Far-right National Rally promises to bar dual nationals from some state jobs in France

Jordan Bardella has said that ‘the most strategic posts of state’ in security and defence will be reserved for French citizens only.
Jordan Bardella says ‘the most strategic posts of state’ in security and defence will be reserved for French citizens. Photograph: Joly Victor/Abaca/Rex/Shutterstock

The far-right National Rally’s pledge to bar dual nationals from certain state jobs in France has been criticised by the left and centrists who say it is a taste of broader discrimination that could be implemented if the party comes to power in snap elections.

Jordan Bardella, who aims to become prime minister if the party wins an absolute majority in parliament on 7 July, announced this week that people with dual nationality would be excluded from “the most strategic posts of state”, which would be reserved for French citizens. In a proposal that rang alarm bells, he said it would apply to strategic security and defence positions.

Marine Le Pen, who will run for president for the anti-immigration party National Rally (RN) in 2027, said on Tuesday it was “really only a handful of jobs” in “sensitive strategic posts”. She said there would be a list published that could be regularly amended according to “geopolitical problems”.

STATED GOAL A - In the records, change "compute pack" to "storage pack" in the part that opens with the line containing "Where should I" and closes with the line containing "coord(372,255)", leaving everything else unchanged. Return only that part, without the pictures.
The text and the records come from separate, unrelated sources.

Dataset records:
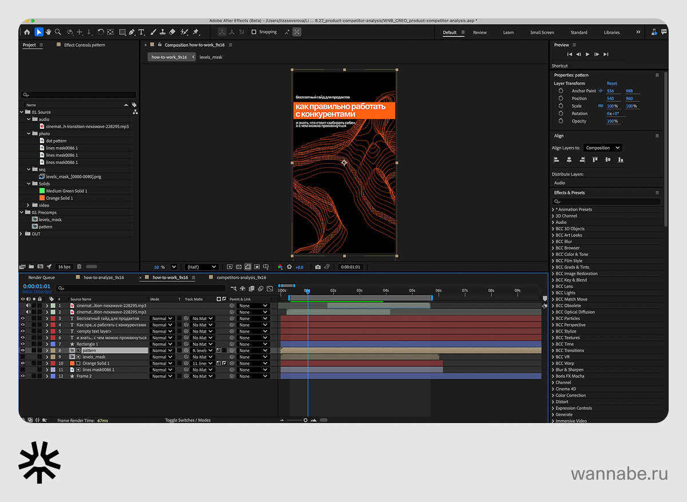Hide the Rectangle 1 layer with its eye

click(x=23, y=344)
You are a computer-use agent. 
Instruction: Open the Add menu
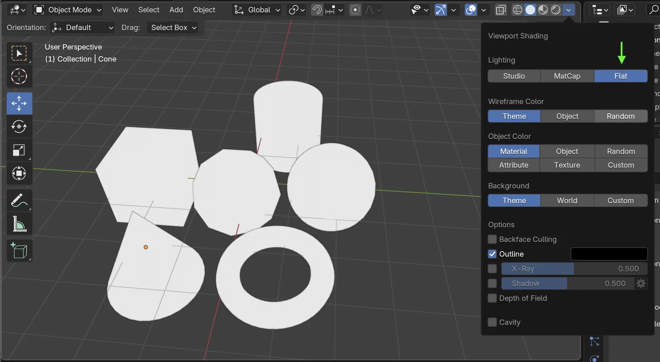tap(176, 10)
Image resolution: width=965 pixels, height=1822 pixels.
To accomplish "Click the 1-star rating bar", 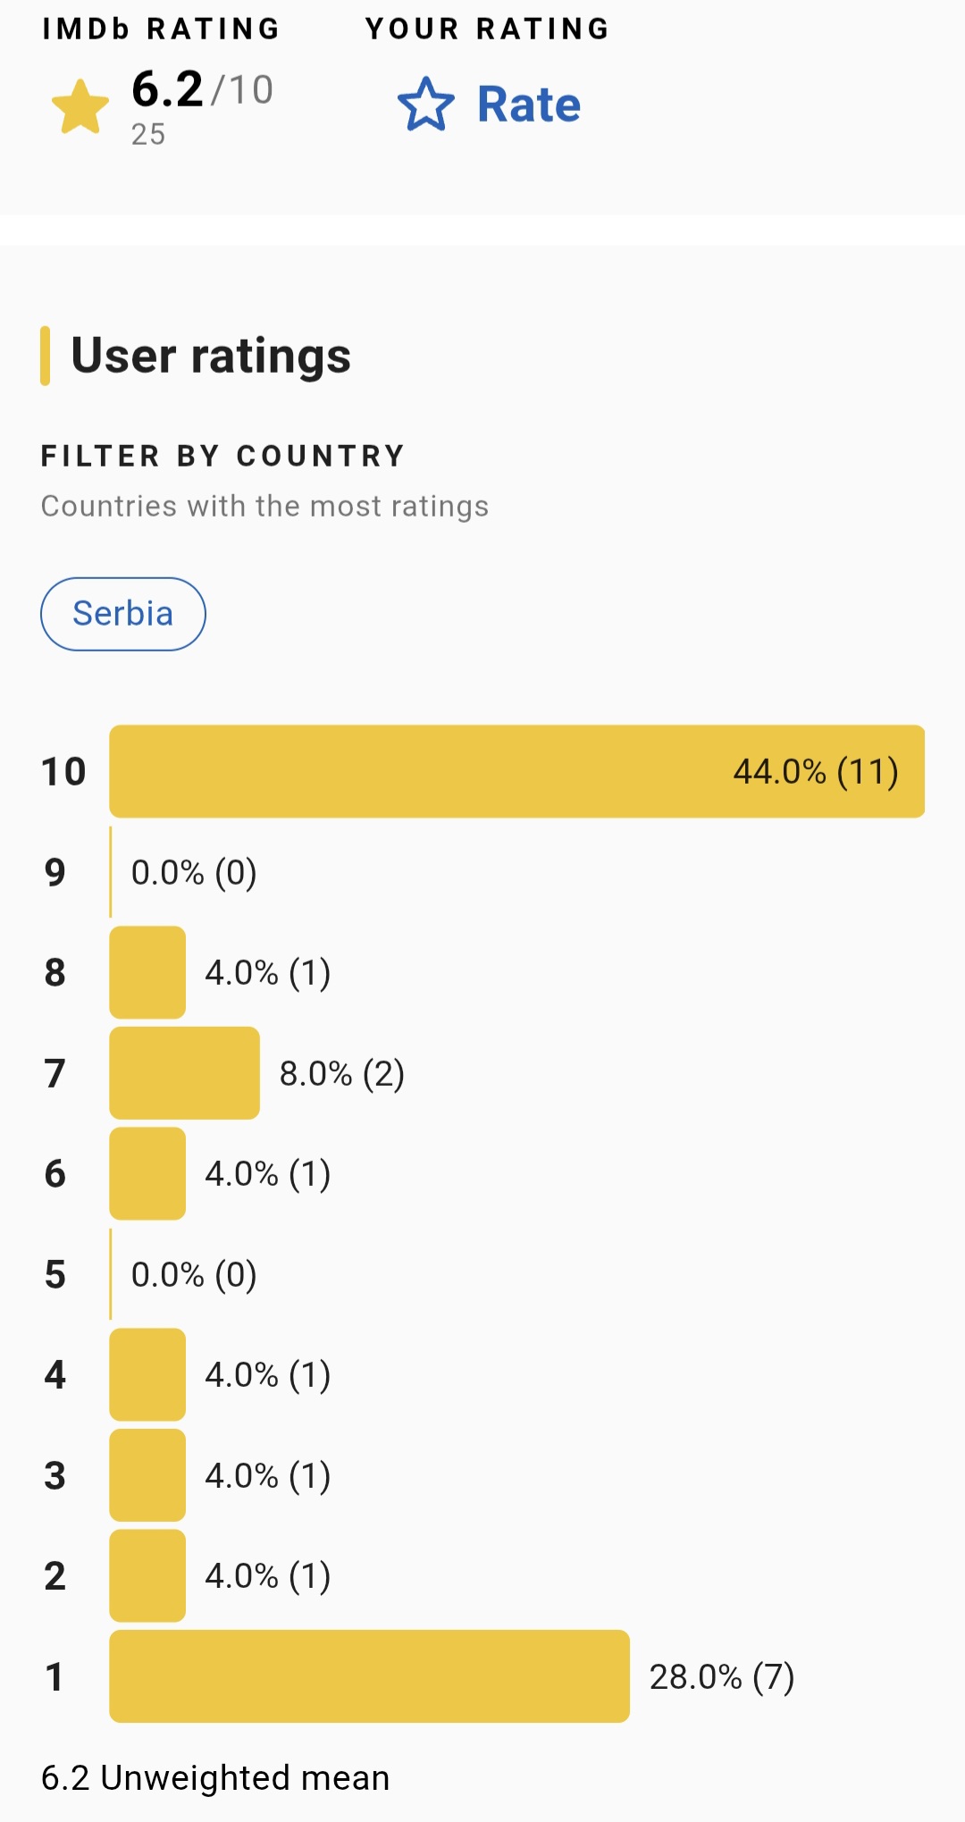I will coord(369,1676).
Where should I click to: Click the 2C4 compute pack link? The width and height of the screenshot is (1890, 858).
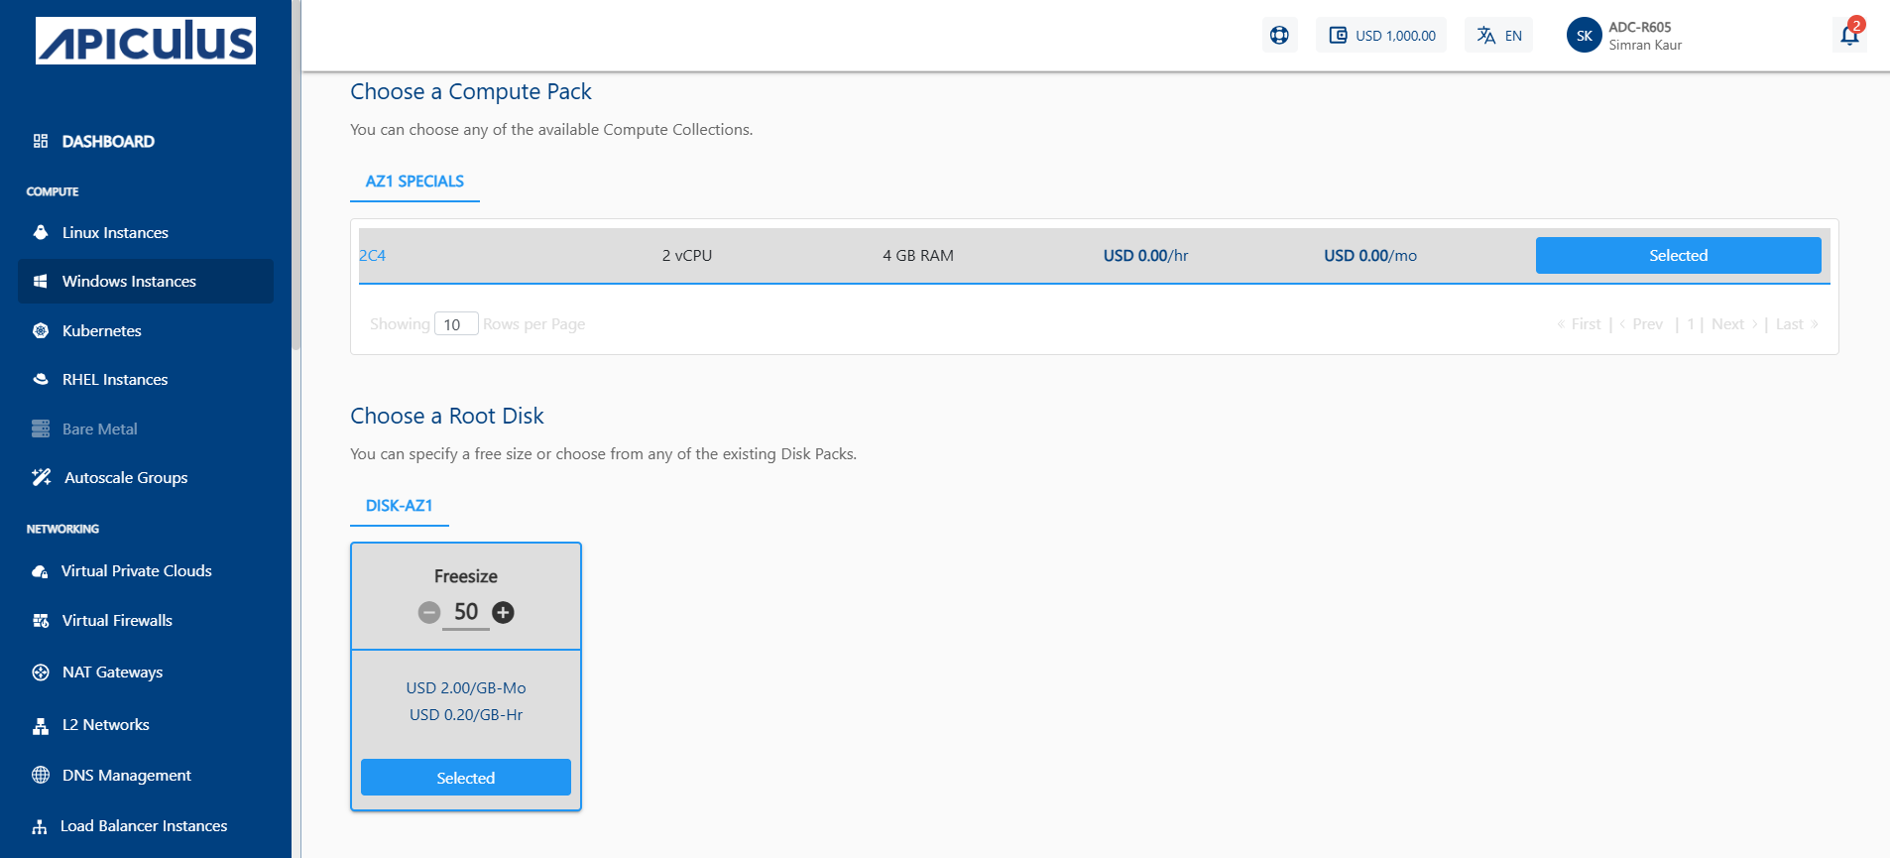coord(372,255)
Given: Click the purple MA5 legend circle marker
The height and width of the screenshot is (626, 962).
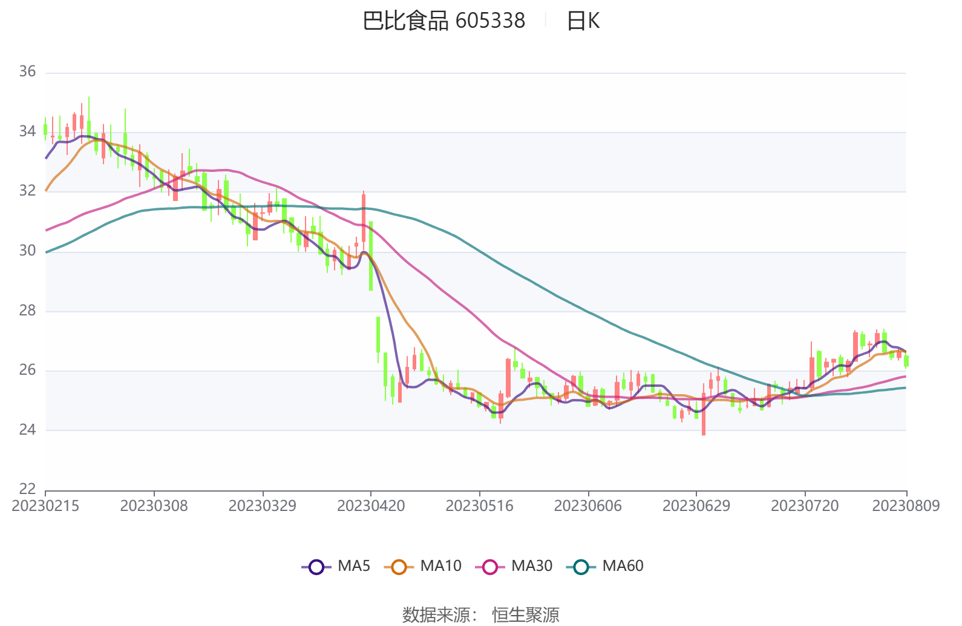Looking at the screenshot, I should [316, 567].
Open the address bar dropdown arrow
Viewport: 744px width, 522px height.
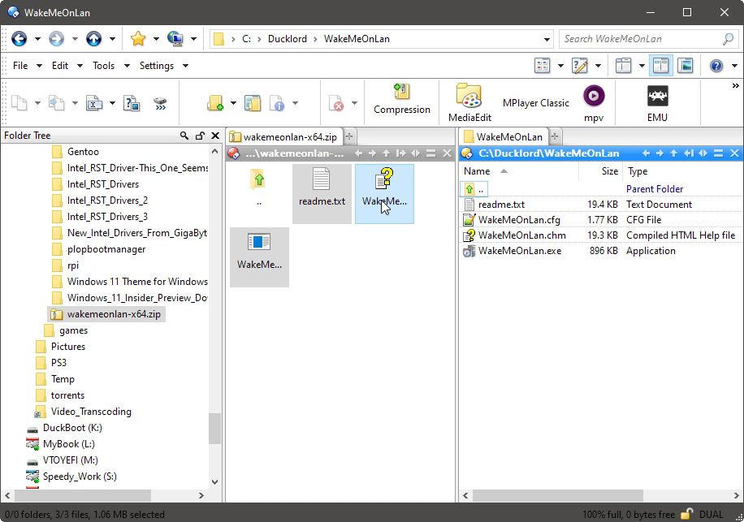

STATED GOAL B - Condense the paragraph of the article on the National Rally that begins "Jordan Bardella, who aims" into a short bulleted list of its main facts.

TASK RESULT A -
Where should I click to: Click the 2C4 storage pack link? The width and height of the screenshot is (1890, 858).
coord(372,255)

TASK RESULT B -
- Jordan Bardella aims to become prime minister if the party wins an absolute majority in parliament on 7 July.
- This week he announced that people with dual nationality would be excluded from "the most strategic posts of state," which would be reserved for French citizens.
- He said it would apply to strategic security and defence positions.
- The proposal rang alarm bells.